Waldeli admite que houve dolo ao patrimônio público da prefeitura, mas se defende uma vez que, segundo ele, Hélio Belarmino, ex-funcionário da prefeitura e responsável pela aquisição do motor devolveu o dinheiro aos cofres públicos, “todo o dinheiro lesado do patrimônio público ele devolveu com juros, com tudo, conforme determinação do Ministério Público”, defende-se.

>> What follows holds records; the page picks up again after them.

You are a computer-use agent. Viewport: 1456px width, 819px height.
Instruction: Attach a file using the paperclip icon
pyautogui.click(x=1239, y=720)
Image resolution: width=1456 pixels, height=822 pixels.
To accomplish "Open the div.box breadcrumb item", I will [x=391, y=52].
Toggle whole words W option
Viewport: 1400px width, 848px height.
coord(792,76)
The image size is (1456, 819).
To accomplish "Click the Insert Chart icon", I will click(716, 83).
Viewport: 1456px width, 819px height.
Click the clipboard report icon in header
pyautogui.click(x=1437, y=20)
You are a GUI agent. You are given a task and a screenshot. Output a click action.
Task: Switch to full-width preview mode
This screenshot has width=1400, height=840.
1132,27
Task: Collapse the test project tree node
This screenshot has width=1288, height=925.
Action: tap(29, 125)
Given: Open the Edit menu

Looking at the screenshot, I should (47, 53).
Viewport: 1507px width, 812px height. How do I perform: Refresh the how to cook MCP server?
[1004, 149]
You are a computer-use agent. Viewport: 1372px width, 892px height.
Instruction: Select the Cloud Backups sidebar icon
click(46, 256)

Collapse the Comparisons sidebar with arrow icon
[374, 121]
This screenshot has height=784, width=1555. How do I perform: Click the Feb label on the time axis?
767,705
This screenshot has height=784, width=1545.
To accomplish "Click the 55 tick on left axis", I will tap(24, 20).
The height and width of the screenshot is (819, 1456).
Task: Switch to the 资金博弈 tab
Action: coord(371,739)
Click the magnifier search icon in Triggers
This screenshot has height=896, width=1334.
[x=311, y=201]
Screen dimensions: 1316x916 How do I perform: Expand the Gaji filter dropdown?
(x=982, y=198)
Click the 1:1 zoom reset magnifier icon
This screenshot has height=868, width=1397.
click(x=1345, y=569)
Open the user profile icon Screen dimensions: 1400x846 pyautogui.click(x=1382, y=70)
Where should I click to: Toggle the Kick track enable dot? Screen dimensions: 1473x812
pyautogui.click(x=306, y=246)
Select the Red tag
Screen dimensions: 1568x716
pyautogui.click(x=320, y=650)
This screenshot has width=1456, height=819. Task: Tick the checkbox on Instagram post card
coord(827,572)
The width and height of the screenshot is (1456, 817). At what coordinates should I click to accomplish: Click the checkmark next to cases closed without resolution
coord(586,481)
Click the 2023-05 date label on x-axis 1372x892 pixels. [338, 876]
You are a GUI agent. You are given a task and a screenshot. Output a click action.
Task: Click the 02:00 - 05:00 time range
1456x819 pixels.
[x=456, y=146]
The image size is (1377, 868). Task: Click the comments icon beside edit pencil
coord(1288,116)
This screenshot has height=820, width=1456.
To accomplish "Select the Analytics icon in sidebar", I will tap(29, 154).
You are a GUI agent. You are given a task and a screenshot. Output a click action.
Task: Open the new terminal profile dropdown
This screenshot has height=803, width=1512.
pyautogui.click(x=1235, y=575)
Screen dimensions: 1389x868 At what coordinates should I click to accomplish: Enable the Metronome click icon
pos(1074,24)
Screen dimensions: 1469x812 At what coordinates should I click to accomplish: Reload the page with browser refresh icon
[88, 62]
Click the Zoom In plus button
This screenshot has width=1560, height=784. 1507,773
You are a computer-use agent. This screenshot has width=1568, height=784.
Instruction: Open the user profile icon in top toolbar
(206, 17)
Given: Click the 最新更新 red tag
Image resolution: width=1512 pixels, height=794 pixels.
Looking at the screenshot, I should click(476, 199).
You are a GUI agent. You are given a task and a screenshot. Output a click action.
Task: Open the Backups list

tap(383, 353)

O ex-chefe do executivo atribuiu o seu indiciamento ao fato dos promotores não conhecerem o processo na íntegra, “eu acredito que esse deve ser o 3º promotor no processo, eles não conhecem na íntegra, tem que ler tudo aquilo e o processo é muito grande”, disse. Waldeli vai além e diz que, quando vai fazer sua defesa analisa o processo dede o início, “quando vou fazer minha defesa vou buscar o início do processo”.
O promotor de justiça, Bolívar Luiz da Costa Vieira, deu parecer na ação no último dia 10 de maio e pediu a condenação do ex-prefeito Waldeli e dos outros envolvidos no artigo 12 da lei nº 8.429, lei de improbidade administrativa.
Waldeli diz estar certo 100% que é inocente e diz que vai provar isso durante a tramitação do processo, “pedir a condenação é praxe do Ministério Público”, afirmou. Ele disse ainda ser normal esse tipo de ação contra prefeitos.
Segundo ele o advogado que trabalha em sua defesa informou que há jurisprudência em Brasília garantindo que quando não há prejuízo ao herário público não se imputa a condenação. “Há jurisprudência que o administrador público não tem responsabilidade sobre coisa indireta”, disse.
O ex-chefe do executivo disse ao Hora da Notícia estar tranquilo com relação à sentença que será proferida pelo juiz, mas segundo ele caso a sentença seja desfavorável tem o TJMS (Tribunal de Justiça de Mato Grosso do Sul) para recorrer e as outras instâncias superiores, “esse processo vai ai uns seis anos, tem uma longa estrada pela frente”.